Maybe Gov. Chris Christie's much ballyhooed "Jersey Comeback" claim has some merit.

Tim Larsen, Governor's Office

The man many consider to be the top economist in the Garden State is offering some evidence that the comeback might be real or at least the state is trending that way.

"In 2012, New Jersey ranked 8th among the 50 states in terms of absolute private-sector job growth," says James Hughes, the dean at the Rutgers Bloustein School. "Only New York, which ranked 5th was ahead of us in the northeast. We are way ahead of Massachusetts, Pennsylvania (and) Connecticut."

The Garden State sputtered out of the post-recession gate in 2010 says Hughes, but the state has turned thing around.

"Ever since that very slow start in 2010, each year we've gained further momentum and job growth has gotten better each year," explains Hughes. "2012 really started a positive trajectory for the state economy."

The slow start in 2010 can be blamed on the deep downturn the state experienced during the recession according to Hughes. He thinks business confidence was at a low particularly in regard to a lot of the policies that had been formulated in the 2002-2009 era.

"We seem to be on the same pace as 2012 so, as it stands now we probably have one of the better outlooks we've had over the past 12 or 13 years," says Hughes.

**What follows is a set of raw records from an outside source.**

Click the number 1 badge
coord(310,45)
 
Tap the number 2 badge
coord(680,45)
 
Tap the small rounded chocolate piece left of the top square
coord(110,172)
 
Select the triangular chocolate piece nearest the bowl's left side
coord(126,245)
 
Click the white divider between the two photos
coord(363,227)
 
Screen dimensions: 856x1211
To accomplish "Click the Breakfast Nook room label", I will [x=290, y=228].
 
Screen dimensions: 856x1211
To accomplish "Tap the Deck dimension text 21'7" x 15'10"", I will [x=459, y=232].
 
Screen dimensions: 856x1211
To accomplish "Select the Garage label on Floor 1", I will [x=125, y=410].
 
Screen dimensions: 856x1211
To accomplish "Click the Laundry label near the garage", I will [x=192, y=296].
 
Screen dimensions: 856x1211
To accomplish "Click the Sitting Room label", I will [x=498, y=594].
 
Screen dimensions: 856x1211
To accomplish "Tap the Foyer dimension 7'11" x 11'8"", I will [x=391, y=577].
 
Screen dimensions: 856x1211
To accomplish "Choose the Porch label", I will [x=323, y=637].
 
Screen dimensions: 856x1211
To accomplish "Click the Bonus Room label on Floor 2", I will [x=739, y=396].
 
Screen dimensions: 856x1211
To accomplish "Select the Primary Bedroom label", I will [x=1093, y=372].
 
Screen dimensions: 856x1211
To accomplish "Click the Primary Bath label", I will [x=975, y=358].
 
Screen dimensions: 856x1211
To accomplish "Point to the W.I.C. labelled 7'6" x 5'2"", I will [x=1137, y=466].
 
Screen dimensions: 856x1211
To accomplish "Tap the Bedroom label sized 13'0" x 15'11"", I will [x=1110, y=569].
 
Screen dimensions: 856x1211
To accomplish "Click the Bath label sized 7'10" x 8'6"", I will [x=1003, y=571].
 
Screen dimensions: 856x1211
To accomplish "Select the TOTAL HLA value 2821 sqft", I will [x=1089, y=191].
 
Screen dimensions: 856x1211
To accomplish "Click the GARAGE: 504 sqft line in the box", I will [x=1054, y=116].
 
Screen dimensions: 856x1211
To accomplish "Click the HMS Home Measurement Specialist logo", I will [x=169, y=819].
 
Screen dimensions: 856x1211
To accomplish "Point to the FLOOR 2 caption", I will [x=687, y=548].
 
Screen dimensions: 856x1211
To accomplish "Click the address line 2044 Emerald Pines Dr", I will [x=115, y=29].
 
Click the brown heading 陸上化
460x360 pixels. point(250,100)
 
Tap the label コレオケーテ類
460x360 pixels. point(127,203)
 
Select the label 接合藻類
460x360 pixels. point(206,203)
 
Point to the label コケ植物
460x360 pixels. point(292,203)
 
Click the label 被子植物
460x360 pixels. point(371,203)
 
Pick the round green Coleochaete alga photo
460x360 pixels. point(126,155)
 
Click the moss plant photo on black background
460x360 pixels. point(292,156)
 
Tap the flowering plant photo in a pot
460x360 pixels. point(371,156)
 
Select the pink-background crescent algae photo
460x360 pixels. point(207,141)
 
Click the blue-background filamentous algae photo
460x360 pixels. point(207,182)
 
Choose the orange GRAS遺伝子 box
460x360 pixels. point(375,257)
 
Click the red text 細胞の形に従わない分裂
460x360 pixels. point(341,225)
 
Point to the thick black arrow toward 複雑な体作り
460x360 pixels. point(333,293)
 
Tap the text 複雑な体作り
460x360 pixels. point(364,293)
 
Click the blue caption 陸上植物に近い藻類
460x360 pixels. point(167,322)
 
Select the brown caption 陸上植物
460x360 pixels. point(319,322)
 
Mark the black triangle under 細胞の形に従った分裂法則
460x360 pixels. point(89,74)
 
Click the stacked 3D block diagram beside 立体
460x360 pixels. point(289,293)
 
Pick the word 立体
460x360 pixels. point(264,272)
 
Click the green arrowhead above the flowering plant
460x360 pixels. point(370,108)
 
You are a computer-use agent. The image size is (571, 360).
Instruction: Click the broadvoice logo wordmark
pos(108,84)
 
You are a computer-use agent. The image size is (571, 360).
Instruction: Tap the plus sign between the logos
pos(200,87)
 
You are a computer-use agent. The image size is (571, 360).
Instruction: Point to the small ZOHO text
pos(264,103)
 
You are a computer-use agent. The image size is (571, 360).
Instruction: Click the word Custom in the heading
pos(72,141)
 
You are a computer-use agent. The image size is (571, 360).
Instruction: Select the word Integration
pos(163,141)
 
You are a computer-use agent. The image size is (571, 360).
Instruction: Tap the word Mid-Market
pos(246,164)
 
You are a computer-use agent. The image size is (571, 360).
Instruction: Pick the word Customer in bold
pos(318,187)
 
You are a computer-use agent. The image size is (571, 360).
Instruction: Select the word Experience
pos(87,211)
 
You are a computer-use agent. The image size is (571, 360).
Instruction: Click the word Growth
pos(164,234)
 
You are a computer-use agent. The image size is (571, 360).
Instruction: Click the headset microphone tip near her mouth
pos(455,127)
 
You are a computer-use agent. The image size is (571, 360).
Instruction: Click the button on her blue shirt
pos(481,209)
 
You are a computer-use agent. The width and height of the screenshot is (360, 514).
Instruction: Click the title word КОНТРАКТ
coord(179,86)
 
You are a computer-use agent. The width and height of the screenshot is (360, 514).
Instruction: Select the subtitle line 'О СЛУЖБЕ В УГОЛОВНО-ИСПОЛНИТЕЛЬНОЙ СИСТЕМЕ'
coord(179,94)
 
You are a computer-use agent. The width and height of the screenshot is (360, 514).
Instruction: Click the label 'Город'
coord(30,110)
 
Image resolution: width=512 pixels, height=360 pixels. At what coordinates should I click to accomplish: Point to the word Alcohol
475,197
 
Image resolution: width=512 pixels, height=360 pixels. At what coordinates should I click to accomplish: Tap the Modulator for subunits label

Democrats say things are not so rosy. They're also tired of being called "Corzine Democrats" by Christie. The Governor and several Republican lawmakers have lately taken to using that label to tie Democrats to the unpopular former Governor Jon Corzine. State Senator Barbara Buono, the Democratic challenger to Christie this year is also challenging the Governor's record.

"To hear Governor Christie tell it, everything in New Jersey's going just fine," says Buono in her first TV ad. "Well I see another New Jersey, with 400,000 unemployed - one of the worst jobless rates in the country. Working and middle class families have seen costs soar - from property taxes to college tuition."